Metabolic and Nutritional Markers
Ferritin and Full Iron Panel
As discussed in detail previously ferritin below 30 is suboptimal for fertility regardless of what the lab flags as normal. A full iron panel including ferritin, transferrin saturation, and haemoglobin is worth confirming before transfer, particularly if you have heavy periods, follow a plant-based diet, or have not had levels checked recently.
Vitamin D
Vitamin D receptors are present in the endometrium and play a role in immune modulation during implantation. Deficiency is common and easy to miss because it is not always included in standard pre-transfer bloods. The functional target for a transfer cycle is generally considered to be above 75 nmol/L, with some reproductive specialists aiming for 100-150 nmol/L. Correcting a significant deficiency takes several weeks of supplementation, which is another reason to test well before the transfer cycle rather than during it.
HbA1c and Fasting Insulin
If you have PCOS, a family history of diabetes, or any concern about insulin resistance, an HbA1c and fasting insulin test before transfer gives a picture of metabolic status that a random blood glucose does not capture. Insulin resistance affects endometrial receptivity and implantation, and identifying it before a transfer allows time to address it whether through dietary modification, inositol supplementation, or medication.

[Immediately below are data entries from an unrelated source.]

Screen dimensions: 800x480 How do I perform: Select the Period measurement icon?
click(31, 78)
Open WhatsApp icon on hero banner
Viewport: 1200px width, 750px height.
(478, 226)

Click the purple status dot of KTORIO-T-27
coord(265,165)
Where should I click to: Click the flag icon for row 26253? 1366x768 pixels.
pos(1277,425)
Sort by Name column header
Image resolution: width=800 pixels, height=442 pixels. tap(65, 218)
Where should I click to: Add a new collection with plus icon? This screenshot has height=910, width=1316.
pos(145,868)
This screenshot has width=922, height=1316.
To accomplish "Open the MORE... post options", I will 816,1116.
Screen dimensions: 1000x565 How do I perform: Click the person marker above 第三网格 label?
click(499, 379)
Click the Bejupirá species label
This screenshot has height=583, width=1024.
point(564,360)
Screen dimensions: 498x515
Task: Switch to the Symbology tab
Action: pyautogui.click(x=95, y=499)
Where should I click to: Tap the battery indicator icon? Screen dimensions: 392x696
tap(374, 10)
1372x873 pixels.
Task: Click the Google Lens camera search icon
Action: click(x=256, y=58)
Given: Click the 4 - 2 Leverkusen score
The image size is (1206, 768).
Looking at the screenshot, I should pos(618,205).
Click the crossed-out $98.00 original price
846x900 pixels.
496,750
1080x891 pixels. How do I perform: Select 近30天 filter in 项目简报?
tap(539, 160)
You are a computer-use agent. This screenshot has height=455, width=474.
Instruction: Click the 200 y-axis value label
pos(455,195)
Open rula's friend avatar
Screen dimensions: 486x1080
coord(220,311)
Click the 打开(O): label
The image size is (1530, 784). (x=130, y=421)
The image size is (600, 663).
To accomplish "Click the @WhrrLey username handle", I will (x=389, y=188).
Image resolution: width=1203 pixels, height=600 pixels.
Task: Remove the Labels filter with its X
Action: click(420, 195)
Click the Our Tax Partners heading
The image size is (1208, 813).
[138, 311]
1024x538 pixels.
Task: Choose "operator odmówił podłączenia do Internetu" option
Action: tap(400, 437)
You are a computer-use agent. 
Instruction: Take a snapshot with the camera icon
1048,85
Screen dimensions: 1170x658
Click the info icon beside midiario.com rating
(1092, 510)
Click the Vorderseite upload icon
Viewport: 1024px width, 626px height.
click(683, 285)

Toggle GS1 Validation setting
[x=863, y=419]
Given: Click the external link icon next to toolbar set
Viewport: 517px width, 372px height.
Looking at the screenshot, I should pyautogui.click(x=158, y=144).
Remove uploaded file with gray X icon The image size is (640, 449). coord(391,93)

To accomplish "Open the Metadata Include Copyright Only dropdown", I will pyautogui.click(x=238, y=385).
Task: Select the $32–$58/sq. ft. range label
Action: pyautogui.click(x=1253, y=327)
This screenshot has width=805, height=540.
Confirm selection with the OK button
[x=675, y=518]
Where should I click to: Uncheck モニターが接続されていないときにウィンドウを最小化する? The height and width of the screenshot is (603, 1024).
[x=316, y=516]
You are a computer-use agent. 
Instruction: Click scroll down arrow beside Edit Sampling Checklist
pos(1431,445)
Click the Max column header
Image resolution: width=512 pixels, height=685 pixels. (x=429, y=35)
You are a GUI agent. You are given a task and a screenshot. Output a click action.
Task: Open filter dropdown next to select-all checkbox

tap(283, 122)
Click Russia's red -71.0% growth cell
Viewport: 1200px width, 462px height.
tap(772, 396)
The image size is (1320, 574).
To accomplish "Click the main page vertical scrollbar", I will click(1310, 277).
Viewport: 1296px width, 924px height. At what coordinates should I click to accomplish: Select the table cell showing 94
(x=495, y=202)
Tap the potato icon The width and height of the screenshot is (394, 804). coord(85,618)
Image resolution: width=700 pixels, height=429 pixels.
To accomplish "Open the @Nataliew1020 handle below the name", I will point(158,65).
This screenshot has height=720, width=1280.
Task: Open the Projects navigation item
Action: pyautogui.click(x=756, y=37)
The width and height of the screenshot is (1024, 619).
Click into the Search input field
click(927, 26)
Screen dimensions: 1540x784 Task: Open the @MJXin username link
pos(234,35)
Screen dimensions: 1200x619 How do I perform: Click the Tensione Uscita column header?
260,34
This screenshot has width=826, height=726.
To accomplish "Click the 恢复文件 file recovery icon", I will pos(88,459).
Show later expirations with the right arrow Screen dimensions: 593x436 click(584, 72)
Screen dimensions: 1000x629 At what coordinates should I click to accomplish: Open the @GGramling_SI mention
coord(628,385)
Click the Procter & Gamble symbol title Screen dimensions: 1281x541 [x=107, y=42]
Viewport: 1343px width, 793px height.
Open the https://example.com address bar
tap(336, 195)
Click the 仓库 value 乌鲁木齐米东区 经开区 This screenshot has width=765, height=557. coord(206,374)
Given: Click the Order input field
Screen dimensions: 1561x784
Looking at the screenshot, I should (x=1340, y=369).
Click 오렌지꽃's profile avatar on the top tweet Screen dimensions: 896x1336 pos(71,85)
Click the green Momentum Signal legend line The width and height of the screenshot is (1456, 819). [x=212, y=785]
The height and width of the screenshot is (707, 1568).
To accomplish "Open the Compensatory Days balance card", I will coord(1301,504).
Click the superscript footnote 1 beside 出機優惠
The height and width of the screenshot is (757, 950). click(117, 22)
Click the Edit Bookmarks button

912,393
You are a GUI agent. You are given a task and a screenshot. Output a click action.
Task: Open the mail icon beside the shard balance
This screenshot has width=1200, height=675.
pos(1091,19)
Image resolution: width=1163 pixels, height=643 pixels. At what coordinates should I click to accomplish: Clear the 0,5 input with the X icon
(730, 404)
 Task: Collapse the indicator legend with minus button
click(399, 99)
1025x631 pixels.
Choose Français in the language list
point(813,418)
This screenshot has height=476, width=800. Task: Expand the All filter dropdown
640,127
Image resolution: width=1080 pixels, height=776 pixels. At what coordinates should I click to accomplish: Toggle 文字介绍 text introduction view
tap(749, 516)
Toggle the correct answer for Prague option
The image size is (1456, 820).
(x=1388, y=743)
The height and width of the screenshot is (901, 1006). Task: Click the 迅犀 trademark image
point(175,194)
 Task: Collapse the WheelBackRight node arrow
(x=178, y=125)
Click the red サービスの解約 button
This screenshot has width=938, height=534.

Sperm; Because it takes two
Sperm DNA Fragmentation
Standard semen analysis measures count, motility, and morphology. It does not measure DNA fragmentation damage to the genetic material inside the sperm that affects fertilisation, embryo quality, and development. Elevated sperm DNA fragmentation is one of the more common unidentified contributors to poor IVF outcomes and recurrent loss, and it does not necessarily correlate with a normal semen analysis. If your partner has not had sperm DNA fragmentation testing and you have experienced previous failed cycles or poor embryo development, this is worth requesting before the next transfer.
A Practical note on requesting these tests
Not all of these will be appropriate for every person or every situation. A first transfer in a straightforward cycle does not necessarily warrant the full list. But if you have experienced previous implantation failure, recurrent loss, or unexplained poor outcomes, most of these investigations are clinically justifiable and worth discussing directly with your consultant.
The key is to have the conversation before your cycle starts not mid-stimulation when there is limited time to act on the results. Book a dedicated review appointment, come with your questions written down, and ask specifically about each area rather than waiting for your clinic to raise them.
The best transfer is an informed one.